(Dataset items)
----------

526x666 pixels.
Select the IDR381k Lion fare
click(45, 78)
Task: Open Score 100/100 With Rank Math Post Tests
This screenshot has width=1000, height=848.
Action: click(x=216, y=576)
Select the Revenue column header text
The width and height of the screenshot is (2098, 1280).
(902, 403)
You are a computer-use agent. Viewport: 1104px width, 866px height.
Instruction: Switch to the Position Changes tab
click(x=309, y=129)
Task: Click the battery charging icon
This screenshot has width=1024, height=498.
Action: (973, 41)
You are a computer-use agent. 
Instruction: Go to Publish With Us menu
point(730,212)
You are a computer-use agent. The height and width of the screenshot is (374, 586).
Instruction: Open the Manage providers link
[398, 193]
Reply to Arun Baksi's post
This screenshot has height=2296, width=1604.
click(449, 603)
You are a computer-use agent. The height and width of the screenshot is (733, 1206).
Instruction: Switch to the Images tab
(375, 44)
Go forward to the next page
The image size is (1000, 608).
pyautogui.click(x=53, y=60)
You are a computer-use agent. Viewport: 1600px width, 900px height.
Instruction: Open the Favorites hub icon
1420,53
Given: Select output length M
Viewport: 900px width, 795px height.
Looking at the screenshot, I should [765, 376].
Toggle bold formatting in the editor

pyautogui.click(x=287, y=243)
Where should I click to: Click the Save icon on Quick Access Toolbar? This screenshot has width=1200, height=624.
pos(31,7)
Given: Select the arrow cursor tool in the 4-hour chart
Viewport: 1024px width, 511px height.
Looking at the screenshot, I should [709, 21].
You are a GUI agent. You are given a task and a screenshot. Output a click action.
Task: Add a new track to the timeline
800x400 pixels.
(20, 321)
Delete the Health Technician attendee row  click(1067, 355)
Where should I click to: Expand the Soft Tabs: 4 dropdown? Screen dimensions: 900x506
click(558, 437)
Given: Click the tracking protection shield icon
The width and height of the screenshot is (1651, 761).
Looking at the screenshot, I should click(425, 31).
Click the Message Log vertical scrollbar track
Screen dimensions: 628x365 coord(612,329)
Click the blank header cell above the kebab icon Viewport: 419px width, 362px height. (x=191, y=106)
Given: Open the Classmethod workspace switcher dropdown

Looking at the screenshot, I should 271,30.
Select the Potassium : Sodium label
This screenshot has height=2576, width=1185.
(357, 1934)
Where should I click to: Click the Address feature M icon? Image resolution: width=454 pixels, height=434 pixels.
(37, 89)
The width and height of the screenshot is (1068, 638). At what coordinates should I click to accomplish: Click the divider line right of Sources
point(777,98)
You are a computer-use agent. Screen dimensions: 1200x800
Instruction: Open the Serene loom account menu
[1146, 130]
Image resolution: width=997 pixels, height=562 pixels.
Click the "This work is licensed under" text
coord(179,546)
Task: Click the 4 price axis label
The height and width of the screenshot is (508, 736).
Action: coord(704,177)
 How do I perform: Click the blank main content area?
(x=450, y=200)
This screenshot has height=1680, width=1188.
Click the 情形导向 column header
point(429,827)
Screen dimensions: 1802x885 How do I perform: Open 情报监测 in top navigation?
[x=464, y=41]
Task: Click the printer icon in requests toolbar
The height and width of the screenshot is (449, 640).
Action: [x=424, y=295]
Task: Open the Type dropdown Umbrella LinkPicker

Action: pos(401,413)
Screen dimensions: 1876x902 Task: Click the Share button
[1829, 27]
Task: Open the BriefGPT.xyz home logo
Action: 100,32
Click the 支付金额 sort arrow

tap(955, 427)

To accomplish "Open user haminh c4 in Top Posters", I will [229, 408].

----------

### How to complete this task
Among the records above, find each line containing the string "label" and copy it.

### Result for this task
Select the Potassium : Sodium label
Task: Click the 4 price axis label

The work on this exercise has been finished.